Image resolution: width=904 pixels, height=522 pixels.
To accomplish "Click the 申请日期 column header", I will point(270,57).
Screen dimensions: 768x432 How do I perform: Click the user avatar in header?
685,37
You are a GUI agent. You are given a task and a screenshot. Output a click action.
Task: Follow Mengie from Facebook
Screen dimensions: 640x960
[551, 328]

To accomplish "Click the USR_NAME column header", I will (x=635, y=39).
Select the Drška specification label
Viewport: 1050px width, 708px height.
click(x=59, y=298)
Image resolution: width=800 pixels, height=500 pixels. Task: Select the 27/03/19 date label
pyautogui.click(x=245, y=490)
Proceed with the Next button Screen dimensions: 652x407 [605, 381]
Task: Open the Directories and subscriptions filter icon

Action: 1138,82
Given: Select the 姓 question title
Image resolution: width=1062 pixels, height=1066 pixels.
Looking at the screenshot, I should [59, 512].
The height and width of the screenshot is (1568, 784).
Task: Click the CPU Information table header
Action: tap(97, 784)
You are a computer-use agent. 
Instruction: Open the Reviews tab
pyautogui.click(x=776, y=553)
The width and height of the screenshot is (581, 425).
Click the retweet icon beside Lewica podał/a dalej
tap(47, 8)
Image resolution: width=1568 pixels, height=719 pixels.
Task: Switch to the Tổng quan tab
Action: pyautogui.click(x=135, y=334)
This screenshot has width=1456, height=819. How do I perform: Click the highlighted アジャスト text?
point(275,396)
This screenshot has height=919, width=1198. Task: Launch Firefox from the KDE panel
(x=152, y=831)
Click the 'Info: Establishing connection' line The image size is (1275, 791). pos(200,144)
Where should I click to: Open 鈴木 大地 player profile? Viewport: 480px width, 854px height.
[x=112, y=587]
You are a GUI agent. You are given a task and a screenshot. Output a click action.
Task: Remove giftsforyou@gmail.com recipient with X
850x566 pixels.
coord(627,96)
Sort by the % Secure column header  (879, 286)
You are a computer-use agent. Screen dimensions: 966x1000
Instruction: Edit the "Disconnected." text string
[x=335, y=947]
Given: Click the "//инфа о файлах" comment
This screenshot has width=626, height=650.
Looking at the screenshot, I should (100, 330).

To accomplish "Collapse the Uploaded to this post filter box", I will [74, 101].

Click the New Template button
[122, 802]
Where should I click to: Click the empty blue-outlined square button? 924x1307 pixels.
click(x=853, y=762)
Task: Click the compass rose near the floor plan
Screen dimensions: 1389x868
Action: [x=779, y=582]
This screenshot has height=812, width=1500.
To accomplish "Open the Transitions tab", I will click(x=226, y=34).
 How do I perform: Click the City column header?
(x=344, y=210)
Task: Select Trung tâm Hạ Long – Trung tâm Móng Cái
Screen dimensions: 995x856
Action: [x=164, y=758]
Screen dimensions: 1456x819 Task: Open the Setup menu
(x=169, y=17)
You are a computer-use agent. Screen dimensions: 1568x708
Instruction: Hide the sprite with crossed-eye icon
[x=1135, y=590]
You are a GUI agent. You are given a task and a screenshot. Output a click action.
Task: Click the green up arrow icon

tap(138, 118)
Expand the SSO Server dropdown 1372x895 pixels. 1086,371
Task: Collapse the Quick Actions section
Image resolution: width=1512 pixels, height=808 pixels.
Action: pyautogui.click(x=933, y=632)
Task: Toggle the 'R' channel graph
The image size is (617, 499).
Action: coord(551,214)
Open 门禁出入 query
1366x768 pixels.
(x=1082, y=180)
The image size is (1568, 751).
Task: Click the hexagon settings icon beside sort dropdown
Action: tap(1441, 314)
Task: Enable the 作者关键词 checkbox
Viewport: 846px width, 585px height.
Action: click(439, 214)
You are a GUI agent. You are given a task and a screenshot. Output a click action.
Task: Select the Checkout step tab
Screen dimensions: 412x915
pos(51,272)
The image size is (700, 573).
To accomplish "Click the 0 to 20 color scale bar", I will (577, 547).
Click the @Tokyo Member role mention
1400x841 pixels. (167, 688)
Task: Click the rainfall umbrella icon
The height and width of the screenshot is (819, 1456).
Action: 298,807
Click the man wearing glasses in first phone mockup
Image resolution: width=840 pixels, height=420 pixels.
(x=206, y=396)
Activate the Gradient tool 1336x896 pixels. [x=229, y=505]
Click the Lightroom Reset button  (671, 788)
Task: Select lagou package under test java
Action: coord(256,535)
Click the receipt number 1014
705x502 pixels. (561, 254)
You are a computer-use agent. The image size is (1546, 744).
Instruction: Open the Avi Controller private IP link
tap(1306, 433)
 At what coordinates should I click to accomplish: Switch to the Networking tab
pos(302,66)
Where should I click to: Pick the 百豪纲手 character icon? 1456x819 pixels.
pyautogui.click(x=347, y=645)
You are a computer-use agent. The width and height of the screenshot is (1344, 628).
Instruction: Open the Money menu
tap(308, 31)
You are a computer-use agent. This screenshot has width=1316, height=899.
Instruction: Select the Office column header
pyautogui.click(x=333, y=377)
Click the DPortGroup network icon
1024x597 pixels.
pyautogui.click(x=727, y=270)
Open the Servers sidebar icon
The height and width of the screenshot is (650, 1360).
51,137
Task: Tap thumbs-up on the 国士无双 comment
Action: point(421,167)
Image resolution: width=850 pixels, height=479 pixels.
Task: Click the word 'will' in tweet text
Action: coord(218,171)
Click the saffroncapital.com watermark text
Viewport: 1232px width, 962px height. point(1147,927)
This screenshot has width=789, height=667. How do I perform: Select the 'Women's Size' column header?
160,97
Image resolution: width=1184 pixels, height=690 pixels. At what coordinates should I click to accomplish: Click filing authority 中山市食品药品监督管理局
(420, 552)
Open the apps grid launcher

* * * * * * *

Rewrite the lines above as a JSON list of strings, one string per line, leaving out the blank lines.

> [WRITTEN SOLUTION]:
[
  "Image resolution: width=904 pixels, height=522 pixels.",
  "To accomplish \"Click the 申请日期 column header\", I will point(270,57).",
  "Screen dimensions: 768x432 How do I perform: Click the user avatar in header?",
  "685,37",
  "You are a GUI agent. You are given a task and a screenshot. Output a click action.",
  "Task: Follow Mengie from Facebook",
  "Screen dimensions: 640x960",
  "[551, 328]",
  "To accomplish \"Click the USR_NAME column header\", I will (x=635, y=39).",
  "Select the Drška specification label",
  "Viewport: 1050px width, 708px height.",
  "click(x=59, y=298)",
  "Image resolution: width=800 pixels, height=500 pixels. Task: Select the 27/03/19 date label",
  "pyautogui.click(x=245, y=490)",
  "Proceed with the Next button Screen dimensions: 652x407 [605, 381]",
  "Task: Open the Directories and subscriptions filter icon",
  "Action: 1138,82",
  "Given: Select the 姓 question title",
  "Image resolution: width=1062 pixels, height=1066 pixels.",
  "Looking at the screenshot, I should [59, 512].",
  "The height and width of the screenshot is (1568, 784).",
  "Task: Click the CPU Information table header",
  "Action: tap(97, 784)",
  "You are a computer-use agent. ",
  "Instruction: Open the Reviews tab",
  "pyautogui.click(x=776, y=553)",
  "The width and height of the screenshot is (581, 425).",
  "Click the retweet icon beside Lewica podał/a dalej",
  "tap(47, 8)",
  "Image resolution: width=1568 pixels, height=719 pixels.",
  "Task: Switch to the Tổng quan tab",
  "Action: pyautogui.click(x=135, y=334)",
  "This screenshot has width=1456, height=819. How do I perform: Click the highlighted アジャスト text?",
  "point(275,396)",
  "This screenshot has height=919, width=1198. Task: Launch Firefox from the KDE panel",
  "(x=152, y=831)",
  "Click the 'Info: Establishing connection' line The image size is (1275, 791). pos(200,144)",
  "Where should I click to: Open 鈴木 大地 player profile? Viewport: 480px width, 854px height.",
  "[x=112, y=587]",
  "You are a GUI agent. You are given a task and a screenshot. Output a click action.",
  "Task: Remove giftsforyou@gmail.com recipient with X",
  "850x566 pixels.",
  "coord(627,96)",
  "Sort by the % Secure column header  (879, 286)",
  "You are a computer-use agent. Screen dimensions: 966x1000",
  "Instruction: Edit the \"Disconnected.\" text string",
  "[x=335, y=947]",
  "Given: Click the \"//инфа о файлах\" comment",
  "This screenshot has width=626, height=650.",
  "Looking at the screenshot, I should (100, 330).",
  "To accomplish \"Collapse the Uploaded to this post filter box\", I will [74, 101].",
  "Click the New Template button",
  "[122, 802]",
  "Where should I click to: Click the empty blue-outlined square button? 924x1307 pixels.",
  "click(x=853, y=762)",
  "Task: Click the compass rose near the floor plan",
  "Screen dimensions: 1389x868",
  "Action: [x=779, y=582]",
  "This screenshot has height=812, width=1500.",
  "To accomplish \"Open the Transitions tab\", I will click(x=226, y=34).",
  " How do I perform: Click the City column header?",
  "(x=344, y=210)",
  "Task: Select Trung tâm Hạ Long – Trung tâm Móng Cái",
  "Screen dimensions: 995x856",
  "Action: [x=164, y=758]",
  "Screen dimensions: 1456x819 Task: Open the Setup menu",
  "(x=169, y=17)",
  "You are a computer-use agent. Screen dimensions: 1568x708",
  "Instruction: Hide the sprite with crossed-eye icon",
  "[x=1135, y=590]",
  "You are a GUI agent. You are given a task and a screenshot. Output a click action.",
  "Task: Click the green up arrow icon",
  "tap(138, 118)",
  "Expand the SSO Server dropdown 1372x895 pixels. 1086,371",
  "Task: Collapse the Quick Actions section",
  "Image resolution: width=1512 pixels, height=808 pixels.",
  "Action: pyautogui.click(x=933, y=632)",
  "Task: Toggle the 'R' channel graph",
  "The image size is (617, 499).",
  "Action: coord(551,214)",
  "Open 门禁出入 query",
  "1366x768 pixels.",
  "(x=1082, y=180)",
  "The image size is (1568, 751).",
  "Task: Click the hexagon settings icon beside sort dropdown",
  "Action: tap(1441, 314)",
  "Task: Enable the 作者关键词 checkbox",
  "Viewport: 846px width, 585px height.",
  "Action: click(439, 214)",
  "You are a GUI agent. You are given a task and a screenshot. Output a click action.",
  "Task: Select the Checkout step tab",
  "Screen dimensions: 412x915",
  "pos(51,272)",
  "The image size is (700, 573).",
  "To accomplish \"Click the 0 to 20 color scale bar\", I will (577, 547).",
  "Click the @Tokyo Member role mention",
  "1400x841 pixels. (167, 688)",
  "Task: Click the rainfall umbrella icon",
  "The height and width of the screenshot is (819, 1456).",
  "Action: 298,807",
  "Click the man wearing glasses in first phone mockup",
  "Image resolution: width=840 pixels, height=420 pixels.",
  "(x=206, y=396)",
  "Activate the Gradient tool 1336x896 pixels. [x=229, y=505]",
  "Click the Lightroom Reset button  (671, 788)",
  "Task: Select lagou package under test java",
  "Action: coord(256,535)",
  "Click the receipt number 1014",
  "705x502 pixels. (561, 254)",
  "You are a computer-use agent. The image size is (1546, 744).",
  "Instruction: Open the Avi Controller private IP link",
  "tap(1306, 433)",
  " At what coordinates should I click to accomplish: Switch to the Networking tab",
  "pos(302,66)",
  "Where should I click to: Pick the 百豪纲手 character icon? 1456x819 pixels.",
  "pyautogui.click(x=347, y=645)",
  "You are a computer-use agent. The width and height of the screenshot is (1344, 628).",
  "Instruction: Open the Money menu",
  "tap(308, 31)",
  "You are a computer-use agent. This screenshot has width=1316, height=899.",
  "Instruction: Select the Office column header",
  "pyautogui.click(x=333, y=377)",
  "Click the DPortGroup network icon",
  "1024x597 pixels.",
  "pyautogui.click(x=727, y=270)",
  "Open the Servers sidebar icon",
  "The height and width of the screenshot is (650, 1360).",
  "51,137",
  "Task: Tap thumbs-up on the 国士无双 comment",
  "Action: point(421,167)",
  "Image resolution: width=850 pixels, height=479 pixels.",
  "Task: Click the word 'will' in tweet text",
  "Action: coord(218,171)",
  "Click the saffroncapital.com watermark text",
  "Viewport: 1232px width, 962px height. point(1147,927)",
  "This screenshot has width=789, height=667. How do I perform: Select the 'Women's Size' column header?",
  "160,97",
  "Image resolution: width=1184 pixels, height=690 pixels. At what coordinates should I click to accomplish: Click filing authority 中山市食品药品监督管理局",
  "(420, 552)",
  "Open the apps grid launcher"
]